March 25, 2025 Troy Hunt, renowned information security expert and founder of HaveIBeenPwned, has reported a phishing attack that compromised his Mailchimp account, leading to the exposure of approximately 16,000 email subscribers’ information.
The breach affected both active subscribers and around 7,535 individuals who had previously unsubscribed. Hunt expressed frustration over Mailchimp’s retention of unsubscribed users’ data and is investigating whether this was due to a configuration issue on his part.
Hunt noted that he was jet lagged when he got the phishing email which was crafted to create a sense of urgency, prompting hun to log into a fraudulent page where he entered his credentials and a one-time passcode.
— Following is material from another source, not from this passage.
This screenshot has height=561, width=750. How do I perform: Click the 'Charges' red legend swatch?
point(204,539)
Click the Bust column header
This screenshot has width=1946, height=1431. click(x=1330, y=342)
He did realize the deception moments later, and he attempted to secure his account but in that few minutes, the mailing list had already been exported, the automated attack was executed within two minutes.
Hunt highlighted the limitations of traditional two-factor authentication (2FA) methods, noting that Mailchimp does not support phishing-resistant options like hardware security keys or passkeys. He emphasized that while 2FA via one-time passcodes offers some security, it remains vulnerable to automated phishing attacks that can relay these codes in real-time.
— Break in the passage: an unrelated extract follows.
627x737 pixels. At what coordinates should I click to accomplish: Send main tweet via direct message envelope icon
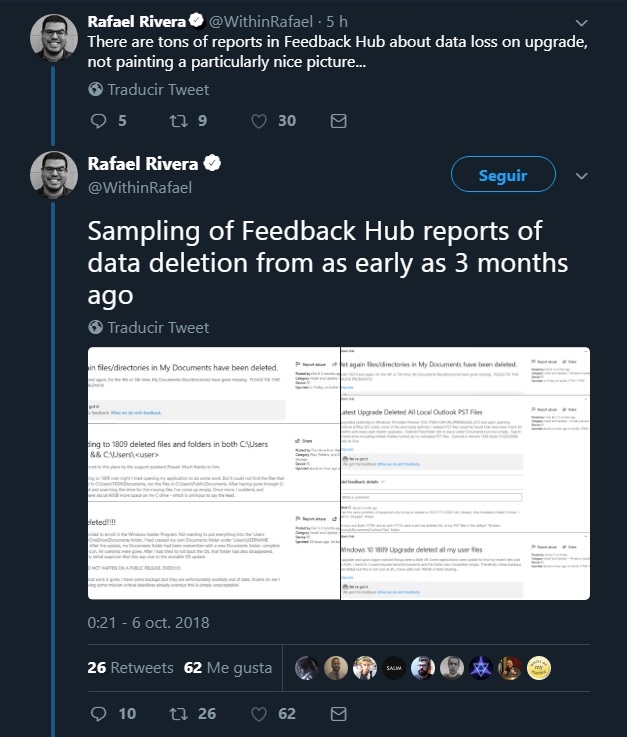(x=338, y=713)
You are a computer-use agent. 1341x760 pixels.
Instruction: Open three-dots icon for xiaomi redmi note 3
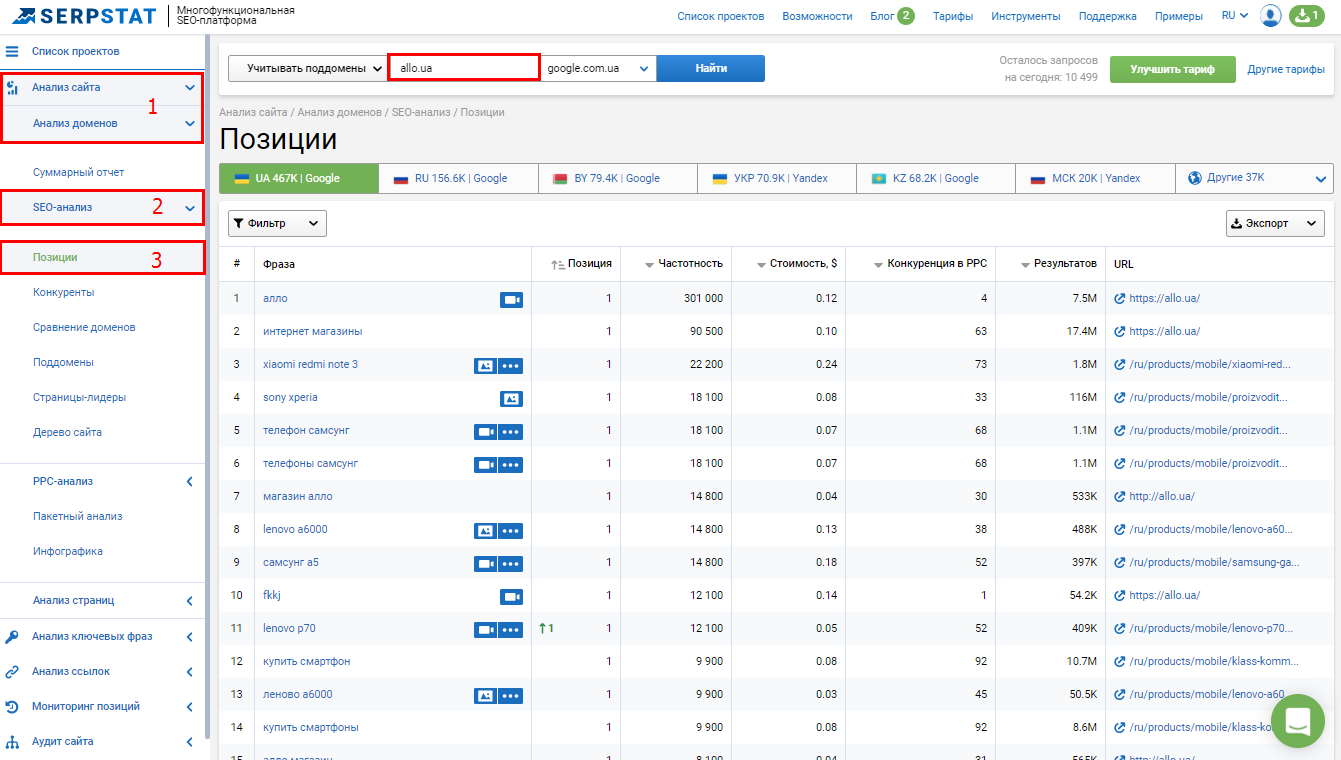click(x=511, y=365)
Hunt also expressed his frustration at Outlook’s iOS app, which put the email sender name as MailChimp Account Services hiding the doman hr@group-f.be that would have given it away as a fake.
While we can parse this in hindsight and look for the things that Hunt should have caught, the real lesson is that if someone this well trained can fall victim to a phishing attack, all of us are vulnerable.
We also have to give Hunt credit for blogging about this immediately, providing screenshots and a full disclosure. That can’t have been an easy thing to do.